Monday, December 12, 2011

A Good Customer

By Rob Watson

When I had my Gun store, I had one firm rule on which firearms to stock. If I like it, it is in. Not like, not in. I am most enamored by accuracy. I frequently was heard to say "If you hit an animal in the right spot it usually doesn't matter what you shoot it with. If you don't hit it in the right spot, it still doesn't matter what you hit it with." This brought me to have the nicest firearms the store could afford... but not many. I also kept the finest optics the store could afford... enter a complete stranger.

One slow day a tall dark stranger (actually, medium height, medium build) walked into the store. I greeted him with a friendly "hello" and invited him in to look around. After a few minutes he came to me and asked a question I have never heard before. "If you could have any rifle in this store, which would you have?" I immediately showed him a very pretty Browning with the latest technology. He wanted to know why... "it is beautiful, the technology makes it extremely accurate, the caliber is great for all but the really big animals, and it is made by the most reputable firearm manufacturer in the world."

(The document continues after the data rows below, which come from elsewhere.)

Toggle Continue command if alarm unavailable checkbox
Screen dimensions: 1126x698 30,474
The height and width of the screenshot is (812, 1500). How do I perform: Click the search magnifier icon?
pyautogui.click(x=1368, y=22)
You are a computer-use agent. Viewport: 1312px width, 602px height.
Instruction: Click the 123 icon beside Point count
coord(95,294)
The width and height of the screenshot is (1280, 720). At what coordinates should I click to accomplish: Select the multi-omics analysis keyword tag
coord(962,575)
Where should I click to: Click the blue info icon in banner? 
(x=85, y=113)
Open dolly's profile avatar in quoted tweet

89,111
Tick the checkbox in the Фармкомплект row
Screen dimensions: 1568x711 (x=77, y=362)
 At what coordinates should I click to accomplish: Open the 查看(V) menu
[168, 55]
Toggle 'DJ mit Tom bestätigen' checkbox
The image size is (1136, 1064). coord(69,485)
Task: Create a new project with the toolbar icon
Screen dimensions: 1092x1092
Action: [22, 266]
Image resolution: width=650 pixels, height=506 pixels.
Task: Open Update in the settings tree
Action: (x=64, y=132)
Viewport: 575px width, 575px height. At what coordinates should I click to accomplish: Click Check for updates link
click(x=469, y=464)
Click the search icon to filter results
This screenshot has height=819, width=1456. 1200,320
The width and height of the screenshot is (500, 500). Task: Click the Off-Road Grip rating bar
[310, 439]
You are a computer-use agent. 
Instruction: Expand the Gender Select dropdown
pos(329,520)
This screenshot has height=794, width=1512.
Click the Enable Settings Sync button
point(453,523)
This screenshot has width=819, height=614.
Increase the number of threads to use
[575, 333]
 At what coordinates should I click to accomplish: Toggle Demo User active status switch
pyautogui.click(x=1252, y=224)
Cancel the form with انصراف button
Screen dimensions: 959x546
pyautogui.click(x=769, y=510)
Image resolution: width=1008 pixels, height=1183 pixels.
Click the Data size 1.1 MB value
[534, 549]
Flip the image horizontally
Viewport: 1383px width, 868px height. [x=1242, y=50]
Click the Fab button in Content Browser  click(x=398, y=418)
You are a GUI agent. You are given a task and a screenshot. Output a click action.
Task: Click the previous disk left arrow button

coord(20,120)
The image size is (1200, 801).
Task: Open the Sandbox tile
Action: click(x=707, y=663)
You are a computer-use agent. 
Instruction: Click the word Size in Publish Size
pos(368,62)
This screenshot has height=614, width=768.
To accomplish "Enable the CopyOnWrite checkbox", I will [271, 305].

"OK" he says, "If you could have any scope in this store, which would you have?" I picked out a nice, range finding scope with excellent optics designed for the velocities of the rifle he purported to want. I described the qualities that he should find useful.

Then he asks for the best ammunition I had... five boxes. Expensive stuff. He bought it all, rifle, scope, and ammunition.

I told him he could figure it all out on his own, but he would save time and ammunition if he took me to the range the next day and let me show him what to do. He agreed. I felt like a kid in a candy store.

Next day, after about an hour making adjustments, etc. The customer was ready to shoot for group. (see how accurate the setup was) Three shots made a hole 7mm wide and 10mm long. (That is one bullet width by 1 1/2 bullet widths long.) from 100 yards. ( roughly the size of a dime cut in half.)

Three weeks later this customer came in to express his happiness with his purchase. He had gone Pronghorn hunting and taken one at a range of 750 yards. He had also taken a 900 yd shot but missed. (it probably was the wind there in Wyoming.)

Perhaps you are wondering what brought this story back to mind... When I closed that store, nearly 20 years ago, I refused to sell guns for less than I paid for them. Especially the nice ones. I boxed them up and took them home. Over the years sense, I have sold off nearly all of them. Recently, some of the decisions on what to sell have been nearly heart rending. The other day, while digging in a pile of leftovers from the store, looking for something, I found the twin of the above rifle. I have a smile on my face!!